Côté demande toujours, le niveau d’enrichissement peut influencer le marché. Tout comme, a rappelé le consultant Michael J. Connor, de Nuclear Reources International, l’intervention de tiers investisseurs. Que ce soit des hedge funds ou des sociétés comme Uranium Participation Corp. (UPC) qui a fait grimper de 5 dollars la livre d’oxyde d’uranium en mai 2005 achetant, à son arrivée sur le marché, 1,85 million de livre d’U3O8. Le spécialiste spécifie encore que cette « demande secondaire » concerne davantage les prix spots que les prix des contrats long terme qui vont demeurer élevés. Il voit les prix encore forts pour les deux prochaines années, puis, ils pourraient subir une correction conséquence de l’arrivée de nouvelles productions coïncidant avec un éventuel changement de stratégie dans la gestion des stocks des électriciens (après avoir amassé). Suivra une période de calme relatif jusqu’en 2017 au moins (Voir graphique ci-dessus). Et de parler d’« exubérance rationnelle » du marché de l’uranium
Quelques super majors et une myriade de juniors
« C’est une matière première très attractive, mais il y a peu de véhicules d’investissements », constate Stephan Wrobel de Diapason. Tout d’abord, il n’y a pas de bourse spécifique, liquide et transparente. Michael J. Connor parle de « quasi-market ». Ensuite le marché de l’uranium vit en deux temps : un petit nombre de super majors parfois intégrées et une myriade de sociétés d’exploration juniors. Ainsi rappelle le professeur Hikmet Akin : « 70% de la production émane de 10 mines et sept compagnies (Areva, Cameco, Rio Tinto, BHP Billiton, Priargunsky, Kazatomprom, Navoi) contrôlent 80% de la production ». Au-delà des majors, un panier lié à l’uranium – si l’uranium entre éthiquement dans un périmètre d’investissement – contiendra aussi quelques juniors.

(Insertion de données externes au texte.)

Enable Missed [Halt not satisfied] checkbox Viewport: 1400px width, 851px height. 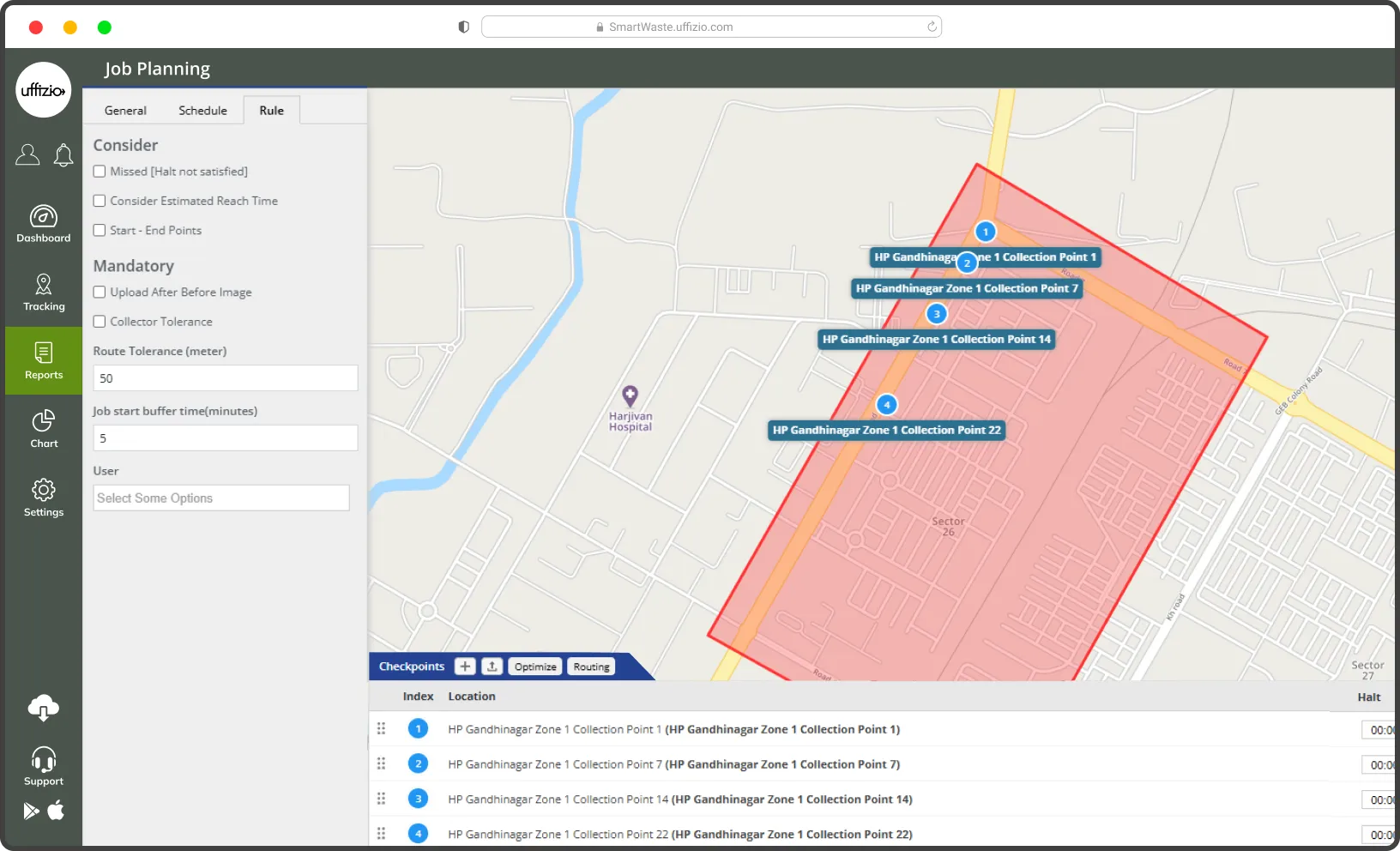coord(100,172)
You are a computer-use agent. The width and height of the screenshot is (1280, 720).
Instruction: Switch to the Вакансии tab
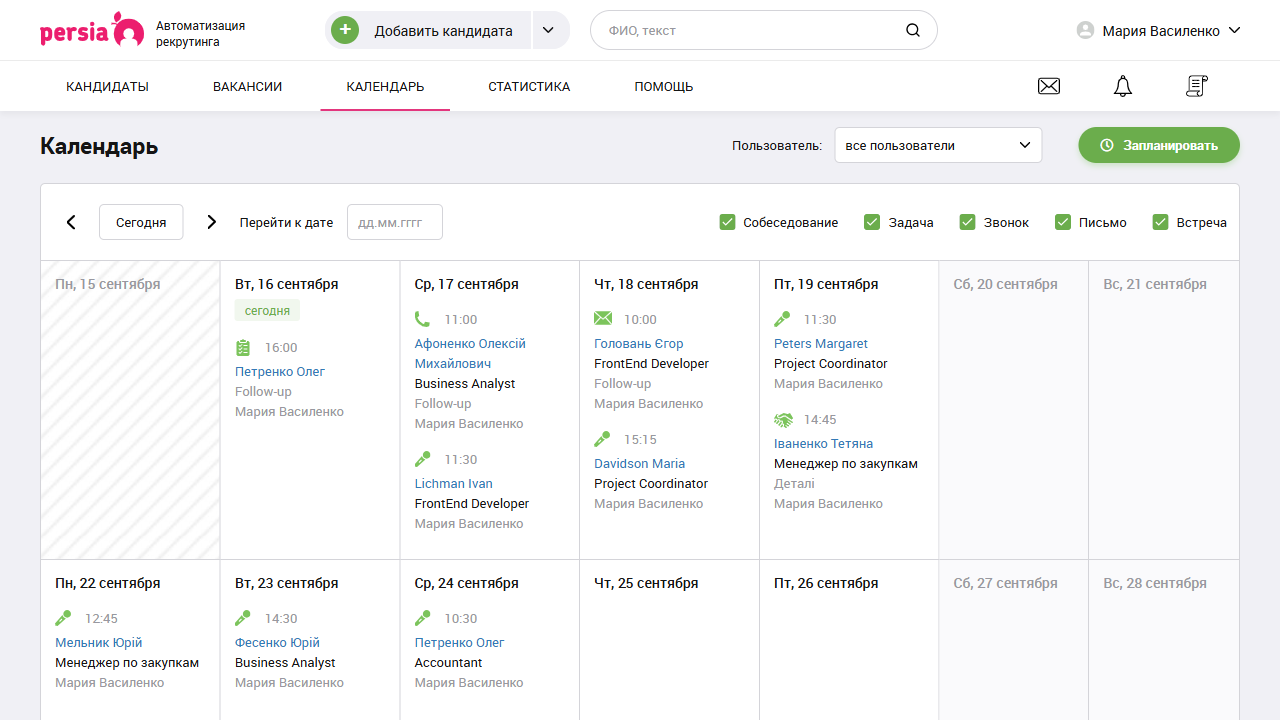point(247,87)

Qui choisir ? Michael J. Connor affirme que si l’on a choisi quelques unes des firmes juniors il y a deux ans, on peut se montrer exubérant… Une hausse essentiellement guidée par l’évolution du prix du physique. Aujourd’hui, tout dépend, poursuit-il, de ses buts. Après avoir constaté que le choix était désormais plus ardu, il note qu’on peut investir dans une société qui va réellement forer à la recherche d’uranium ou spéculer sur une société qui va « forer Wall Street ». Au-delà du « il faut aller regarder les fondamentaux derrière la capitalisation boursière », comme l’a résumé Christian Polak, les spécialistes sont sensibles à la richesse des mines (ressources et réserves) et surtout au degré de la teneur en uranium, sans oublier, rappelle Marino Pieterse, les risques géopolitiques, les problèmes environnementaux (type d’extraction notamment) ou encore l’impact promotionnel. Eléments qui rendent ces « juniors » intéressantes ou pas également pour les grandes compagnies, pour une acquisition. Les majors ont de toute manière déjà un œil sur les petites. Et y investissent. Comme Areva dans Urasia, UEX, Paladin, Western, etc. Mais les actifs commencent à devenir chers… C’est davantage le moment que le pri x qui peut faire la différence dans la phase de consolidation qui arriver, relève Marino Pieterse. En conclusion, il déclame que dans une sélection de vingt de ces « juniors », deux avaient perdu de l’argent, douze avaient vu leur action doubler de prix ou huit étaient des « penny stocks ».